Un tsunami de enormes proporciones está
batiendo a Venezuela. Su oleaje se encrespa y crece conforme pasan las horas.
No se inició ayer. Surgió con el Caracazo, bajo el gobierno socialdemócrata de
Carlos Andrés Pérez, cuando sus fuerzas represivas salieron a golpear y matar a
mansalva a las masas encarceladas en el hambre y la desesperación por el
neoliberalismo de cuño norteamericano, aplicado a escala mundial y cuya fórmula
es simple: privatizar las riquezas naturales y las empresas del Estado a favor
de las multinacionales, endeudar a los países hasta la coronilla, romper los
sindicatos, aumentar los beneficios de la banca privada y arrasar toda clase de
derechos humanos y sociales. De las llamas del Caracazo nacería poco después la Revolución Bolivariana, que refundó la República, fue desmontando poco a poco
la maquinaria opresora y virando al lado opuesto la cara del Estado, esta vez
para que el petróleo, rescatado de las garras imperialistas, sirviera a los
olvidados de siempre a través de educación, salud y vivienda.
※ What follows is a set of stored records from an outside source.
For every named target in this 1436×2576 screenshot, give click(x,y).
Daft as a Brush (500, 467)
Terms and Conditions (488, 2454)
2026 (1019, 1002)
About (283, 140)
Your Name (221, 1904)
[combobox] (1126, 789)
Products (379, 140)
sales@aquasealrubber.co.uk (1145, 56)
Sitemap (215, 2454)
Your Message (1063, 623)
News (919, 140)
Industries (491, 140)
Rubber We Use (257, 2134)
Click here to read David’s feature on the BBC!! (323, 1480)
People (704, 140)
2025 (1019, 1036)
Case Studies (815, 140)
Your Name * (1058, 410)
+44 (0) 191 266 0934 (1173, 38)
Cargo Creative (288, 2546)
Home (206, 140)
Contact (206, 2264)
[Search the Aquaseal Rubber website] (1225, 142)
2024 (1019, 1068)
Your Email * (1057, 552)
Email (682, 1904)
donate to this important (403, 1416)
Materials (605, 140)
Como parte dela
acción revolucionaria, grandes latifundios incultos y parasitarios, cuyos
dueños vivían en Miami o Europa, pasaron a ser propiedad de los campesinos.
Para mayor furia de los antiguos dueños de Venezuela, criollos y extranjeros,
los viejos partidos fueron decapitados en las urnas por un voto popular cada
vez más fuerte, mientras el nuevo partido del pasado –los grandes medios
privados- cayeron en irreversible descrédito. Por último, siguiendo el
principio del Libertador que declaró en su hora “nuestra Patria es América”, el
gobierno de Hugo Chávez ha venido impulsando decididamente la formación de
organismos continentales y regionales como ALBA, UNASUR, CELAC y otros
destinados a convertir estos suelos en territorios libres del dominio imperialista. Para frenar el impulso de la
Revolución Bolivariana, amos imperiales, lacayos y bufones de palacio montaron
un golpe de Estado que no duró tres días, pues las masas, casi desprovistas de
conductores, se lanzaron bravamente al rescate de su líder secuestrado y
amenazado de muerte en la tragicomedia del año 2002. Huyendo despavoridos, los
golpistas de ayer se presentan hoy tras la careta de Capriles, pretendiendo desafiar a Chávez mediante el voto, mas como
de antemano se saben derrotados , preparan un escándalo mundial acusando de
fraude al proceso que culminará el 7 de octubre. Derrotada la derecha
recalcitrante, revivirá el catecismo terrorista del reverendo Pat Robertson,gran predicador evangélico y profeta del Partido Republicano, que el 22 de agosto del 2005 declaró lo que sigue en su programa televisivo The 700 Club:
“Chávez
ha destruido la economía venezolana y está convirtiendo al país en una
plataforma de lanzamiento a la infiltración comunista y al extremismo musulmán
en todo el continente, pero si él piensa que estamos tratando de matarlo, en
verdad ceo que deberíamos ir adelante y hacerlo. Es muchísimo más barato que
empezar una guerra…Este hombre es un peligro terrible, es un enemigo peligroso
para nuestro Sur, con una enorme reserva de petróleo que podría hacernos mucho
daño. Tenemos capacidad para eliminarlo, y creo que ha llegado el momento de
ejercer esa capacidad- No necesitamos una guerra de 200 mil millones de dólares
para deshacernos de un dictador autoritario- Es mucho más fácil encargar la
tarea a un agente secreto y terminar con esto de una vez”.